Ibrahim, kepala kampung Mardugu, orang-orang memanggilnya dengan sebutan ‘ketua’, memperingatkan warganya dengan sangat arogan. Khususnya kepada pemuda-pemuda kampung, ia berkata. “Kalian semua! Aku tahu, kalian akan meruap seperti berudu kalau melihat seorang gadis. Kuperingatkan kalian bahwa ini bukan gadis seperti yang biasa kalian goda-goda. Kalau sempat ia mengeluh kepadaku karena tingkahlaku kalian, maka lihat saja, kalian akan kukejar sampai lobang semut …”

Kepada Maida, Ketua itu berkata: “Ibu Guru yang terhormat. Di sini saya menjadi orangtua bagimu. Aku bertanggungjawab penuh terhadap segala hal. Maka jangan kuatir. Mengajarlah dengan tenang, bekerjalah dengan tekun!”
Maida merasa tersanjung.

Sungai kecil yang mengalir di tengah desa itu telah dicabangkan sedikit menuju bangunan kecil terbuat dari kayu beratap seng. Tempat mandi khusus Ibu Guru. Tidak ada yang orang diperkenankan mendekati bangunan khusus itu, atau akan menanggung resiko!

Di sekolah, ternyata Maida tidak hanya mengajarkan agama, tapi seluruh mata pelajaran. Ia hanya seorang diri, satu guru untuk semua. Barangkali merupakan perkecualian pula, bahwa muridnya bukan hanya anak-anak, tetapi juga orangtua yang hendak belajar tulis-baca di ujung hidupnya. Dan ruang kelasnya bukan hanya di bangunan sekolah, tapi merambat sampai kediamannya, atau dimana saja mereka berjumpa dengan gurunya.
Pagi itu Maida mendamaikan dua anak lelaki yang bertengkar antar sesamanya.

Mengapa bertengkar?”
Dia tidak memelihara sopan santun!” jawab salah satu anak, “Ia menyebut nama Ibu Guru!”
Apa yang ia katakan?”
Ia menyebutkan nama Ibu Guru. Katanya….nama guru itu.. Maida!”
Nah, kamu juga menyebut!” potong anak satunya langsung.
Maida terseyum geli, tak mengerti, “Apa itu salah?”
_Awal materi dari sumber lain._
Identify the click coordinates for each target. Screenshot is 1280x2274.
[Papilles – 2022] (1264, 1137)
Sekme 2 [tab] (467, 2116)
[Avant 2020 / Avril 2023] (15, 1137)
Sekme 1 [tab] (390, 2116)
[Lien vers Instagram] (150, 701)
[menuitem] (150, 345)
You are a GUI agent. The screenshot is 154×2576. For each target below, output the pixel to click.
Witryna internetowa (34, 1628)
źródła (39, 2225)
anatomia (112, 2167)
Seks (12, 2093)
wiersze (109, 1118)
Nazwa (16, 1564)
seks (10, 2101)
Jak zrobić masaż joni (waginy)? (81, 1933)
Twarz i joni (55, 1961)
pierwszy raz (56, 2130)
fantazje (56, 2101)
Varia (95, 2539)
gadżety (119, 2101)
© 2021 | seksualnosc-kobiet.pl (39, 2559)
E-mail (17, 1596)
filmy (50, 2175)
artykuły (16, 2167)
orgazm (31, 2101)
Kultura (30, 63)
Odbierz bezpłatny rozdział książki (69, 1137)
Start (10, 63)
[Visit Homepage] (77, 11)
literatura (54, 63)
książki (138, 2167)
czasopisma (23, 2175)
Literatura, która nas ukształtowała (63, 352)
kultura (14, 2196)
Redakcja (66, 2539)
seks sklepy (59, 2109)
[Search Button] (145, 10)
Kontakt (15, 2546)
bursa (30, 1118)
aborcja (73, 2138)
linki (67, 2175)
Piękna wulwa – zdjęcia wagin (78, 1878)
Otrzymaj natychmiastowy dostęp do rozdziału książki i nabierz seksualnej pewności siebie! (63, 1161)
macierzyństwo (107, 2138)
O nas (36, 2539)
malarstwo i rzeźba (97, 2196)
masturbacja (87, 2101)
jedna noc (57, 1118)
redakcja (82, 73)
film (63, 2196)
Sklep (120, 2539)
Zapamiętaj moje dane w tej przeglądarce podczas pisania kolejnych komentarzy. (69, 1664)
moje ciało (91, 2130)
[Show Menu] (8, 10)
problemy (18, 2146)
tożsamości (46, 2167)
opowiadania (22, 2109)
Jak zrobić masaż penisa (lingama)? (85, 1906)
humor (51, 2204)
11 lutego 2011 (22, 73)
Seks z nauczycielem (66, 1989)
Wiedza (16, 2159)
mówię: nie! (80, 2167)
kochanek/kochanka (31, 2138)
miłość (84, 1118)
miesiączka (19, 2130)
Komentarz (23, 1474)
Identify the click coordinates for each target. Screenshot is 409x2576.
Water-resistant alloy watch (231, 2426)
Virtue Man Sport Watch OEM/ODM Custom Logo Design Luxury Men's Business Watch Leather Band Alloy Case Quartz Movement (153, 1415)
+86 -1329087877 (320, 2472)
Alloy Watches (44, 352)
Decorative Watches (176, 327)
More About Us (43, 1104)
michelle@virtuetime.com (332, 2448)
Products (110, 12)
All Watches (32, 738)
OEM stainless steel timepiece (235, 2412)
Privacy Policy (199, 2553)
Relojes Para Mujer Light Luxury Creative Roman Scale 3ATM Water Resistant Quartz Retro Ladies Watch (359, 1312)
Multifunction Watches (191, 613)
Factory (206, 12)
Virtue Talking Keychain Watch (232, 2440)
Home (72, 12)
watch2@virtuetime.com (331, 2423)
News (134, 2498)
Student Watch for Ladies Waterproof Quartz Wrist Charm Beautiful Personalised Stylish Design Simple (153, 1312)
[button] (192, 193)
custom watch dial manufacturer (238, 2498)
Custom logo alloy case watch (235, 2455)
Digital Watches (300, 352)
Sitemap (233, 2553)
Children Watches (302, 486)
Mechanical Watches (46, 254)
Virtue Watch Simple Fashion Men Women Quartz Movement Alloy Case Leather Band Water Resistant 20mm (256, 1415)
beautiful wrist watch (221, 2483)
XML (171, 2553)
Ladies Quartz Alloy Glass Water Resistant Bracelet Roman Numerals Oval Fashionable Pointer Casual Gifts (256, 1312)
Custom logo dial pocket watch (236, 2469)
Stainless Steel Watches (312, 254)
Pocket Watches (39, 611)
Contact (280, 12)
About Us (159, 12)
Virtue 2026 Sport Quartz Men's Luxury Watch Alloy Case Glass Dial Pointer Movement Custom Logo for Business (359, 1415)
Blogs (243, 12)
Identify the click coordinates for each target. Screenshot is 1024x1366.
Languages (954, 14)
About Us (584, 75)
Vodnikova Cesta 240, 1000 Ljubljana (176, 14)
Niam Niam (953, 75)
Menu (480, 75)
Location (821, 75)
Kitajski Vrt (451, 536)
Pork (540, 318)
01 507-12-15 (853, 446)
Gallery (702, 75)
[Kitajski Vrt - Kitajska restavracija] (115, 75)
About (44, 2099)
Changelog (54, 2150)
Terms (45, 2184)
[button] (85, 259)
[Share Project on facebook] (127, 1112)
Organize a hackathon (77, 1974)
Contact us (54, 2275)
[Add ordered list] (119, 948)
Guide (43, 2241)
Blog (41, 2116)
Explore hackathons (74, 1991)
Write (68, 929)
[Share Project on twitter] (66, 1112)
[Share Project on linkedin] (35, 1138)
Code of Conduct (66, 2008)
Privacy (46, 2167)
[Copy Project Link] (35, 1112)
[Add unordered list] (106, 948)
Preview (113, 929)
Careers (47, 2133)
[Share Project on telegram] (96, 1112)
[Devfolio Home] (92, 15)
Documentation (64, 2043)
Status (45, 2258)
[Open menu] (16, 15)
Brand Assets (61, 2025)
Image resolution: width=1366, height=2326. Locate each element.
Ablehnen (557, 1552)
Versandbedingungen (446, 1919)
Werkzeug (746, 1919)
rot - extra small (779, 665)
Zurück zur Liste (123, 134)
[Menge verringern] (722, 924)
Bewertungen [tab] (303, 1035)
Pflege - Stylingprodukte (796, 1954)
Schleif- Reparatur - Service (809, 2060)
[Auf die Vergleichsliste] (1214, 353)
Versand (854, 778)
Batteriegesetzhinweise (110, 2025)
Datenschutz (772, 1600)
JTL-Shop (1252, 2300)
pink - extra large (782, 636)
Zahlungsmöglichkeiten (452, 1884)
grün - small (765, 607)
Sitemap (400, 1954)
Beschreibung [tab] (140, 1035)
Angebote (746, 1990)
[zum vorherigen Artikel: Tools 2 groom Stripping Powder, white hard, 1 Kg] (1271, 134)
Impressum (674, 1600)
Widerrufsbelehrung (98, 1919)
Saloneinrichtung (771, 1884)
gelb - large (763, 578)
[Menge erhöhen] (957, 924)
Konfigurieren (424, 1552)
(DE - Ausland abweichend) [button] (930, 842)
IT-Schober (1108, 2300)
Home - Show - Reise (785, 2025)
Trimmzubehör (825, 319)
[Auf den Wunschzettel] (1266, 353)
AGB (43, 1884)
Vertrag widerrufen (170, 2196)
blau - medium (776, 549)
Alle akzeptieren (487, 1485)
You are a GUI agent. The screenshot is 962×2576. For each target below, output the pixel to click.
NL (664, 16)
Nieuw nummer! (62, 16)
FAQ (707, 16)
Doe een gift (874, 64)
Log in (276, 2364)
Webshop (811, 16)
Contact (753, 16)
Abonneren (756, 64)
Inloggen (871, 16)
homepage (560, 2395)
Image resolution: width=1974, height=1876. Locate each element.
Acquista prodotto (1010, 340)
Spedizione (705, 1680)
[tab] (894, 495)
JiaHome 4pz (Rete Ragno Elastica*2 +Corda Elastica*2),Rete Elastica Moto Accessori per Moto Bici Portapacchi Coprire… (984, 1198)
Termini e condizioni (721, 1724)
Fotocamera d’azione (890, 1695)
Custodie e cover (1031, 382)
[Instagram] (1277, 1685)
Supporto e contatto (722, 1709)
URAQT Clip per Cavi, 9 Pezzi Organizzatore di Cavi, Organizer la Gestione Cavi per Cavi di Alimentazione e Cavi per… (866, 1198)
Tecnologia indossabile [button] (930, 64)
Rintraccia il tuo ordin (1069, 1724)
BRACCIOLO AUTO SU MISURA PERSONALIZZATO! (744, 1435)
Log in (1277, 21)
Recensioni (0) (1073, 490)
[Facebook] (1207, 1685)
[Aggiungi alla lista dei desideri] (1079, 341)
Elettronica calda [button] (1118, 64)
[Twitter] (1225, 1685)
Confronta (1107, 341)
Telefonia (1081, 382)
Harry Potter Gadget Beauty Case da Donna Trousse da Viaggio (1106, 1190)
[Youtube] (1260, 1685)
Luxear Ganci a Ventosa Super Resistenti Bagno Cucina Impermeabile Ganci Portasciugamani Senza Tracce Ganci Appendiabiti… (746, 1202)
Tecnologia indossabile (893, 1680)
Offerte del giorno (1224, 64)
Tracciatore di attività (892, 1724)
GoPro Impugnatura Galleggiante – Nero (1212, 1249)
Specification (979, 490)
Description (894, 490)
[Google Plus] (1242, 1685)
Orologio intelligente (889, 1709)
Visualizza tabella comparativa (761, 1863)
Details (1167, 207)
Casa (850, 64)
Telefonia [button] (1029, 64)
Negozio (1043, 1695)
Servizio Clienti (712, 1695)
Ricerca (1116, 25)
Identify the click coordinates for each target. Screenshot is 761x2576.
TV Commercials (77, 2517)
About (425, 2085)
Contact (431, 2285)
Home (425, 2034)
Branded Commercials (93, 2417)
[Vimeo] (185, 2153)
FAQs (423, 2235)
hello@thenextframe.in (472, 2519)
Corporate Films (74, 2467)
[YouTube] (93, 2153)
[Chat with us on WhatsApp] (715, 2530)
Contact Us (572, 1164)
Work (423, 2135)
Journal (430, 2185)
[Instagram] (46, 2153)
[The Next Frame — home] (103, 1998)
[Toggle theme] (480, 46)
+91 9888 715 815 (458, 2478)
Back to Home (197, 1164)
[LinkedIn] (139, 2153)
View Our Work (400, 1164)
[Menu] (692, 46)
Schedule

Untuk pertama kali Maida menyadari bahwa menyebutkan nama seorang guru termasuk larangan pula. Jika terpaksa menyebutkannya seseorang harus mengawali dengan tabik, jika memang benar-benar diperlukan.

Sudah menjadi kebiasaan pula bagi warga Mardugu memanjakan guru kesayangan itu dengan gaya mereka sendiri. Jika mereka mendapatkan ikan di sungai atau di kolam, mereka akan berkata: ” Sisihkan yang paling besar untuk Ibu Guru”. Atau jika membawa durian dari kebun: “Pilihkan yang paling bagus untuk Ibu Guru!”

Sekali waktu Maida mengungkapkan kekagumam atas cerita muridnya bahwa di bukit batu dekat kampung itu ada kambing gunung berkeliaran di alam bebas, ia dipenuhi rasa ingin tahu. Apakah ukuran tubuhnya sama dengan kambing biasa? Ketika kepala kampung mendengar berita itu ia segera mengumpulkan para bujang untuk pergi berburu: “Kalian harus mendapatkannya. Tangkap seekor dalam keadaan hidup!”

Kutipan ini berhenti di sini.